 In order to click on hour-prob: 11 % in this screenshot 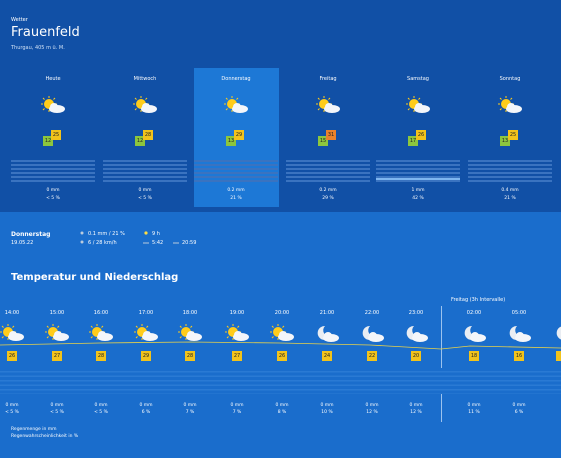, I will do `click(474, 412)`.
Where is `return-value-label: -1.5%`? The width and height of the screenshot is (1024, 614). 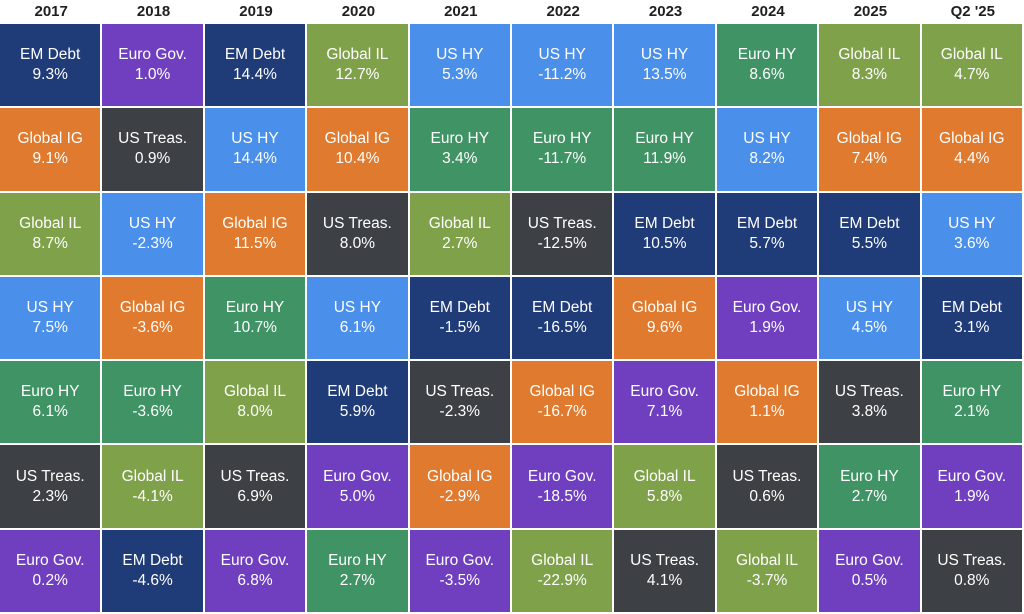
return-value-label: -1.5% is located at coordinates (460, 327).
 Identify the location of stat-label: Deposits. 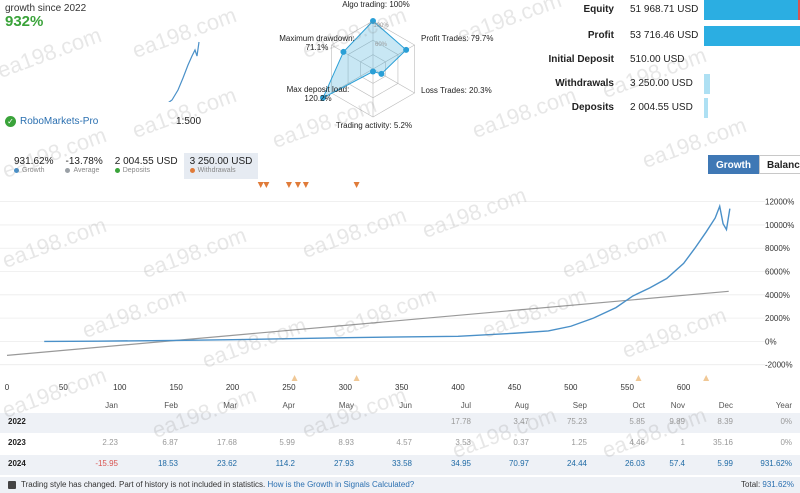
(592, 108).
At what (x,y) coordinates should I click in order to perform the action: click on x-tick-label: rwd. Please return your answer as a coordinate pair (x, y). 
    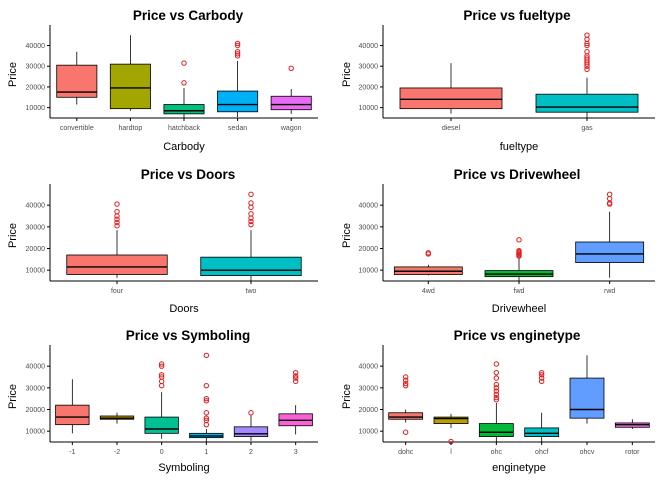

What is expected: Turn the lines starting at the one containing "is (1024, 614)." and ending at the end of the rows into a Markdown table with columns Index and Text, numbering each line and skipping blank ones. Omit the pictures.

Exercise response:
| Index | Text |
|---|---|
| 1 | Where is `return-value-label: -1.5%`? The width and height of the screenshot is (1024, 614).  |
| 2 | return-value-label: -1.5% is located at coordinates (460, 327). |
| 3 |  Identify the location of stat-label: Deposits.  |
| 4 | (592, 108). |
| 5 | At what (x,y) coordinates should I click in order to perform the action: click on x-tick-label: rwd. Please return your answer as a coordinate pair (x, y).  |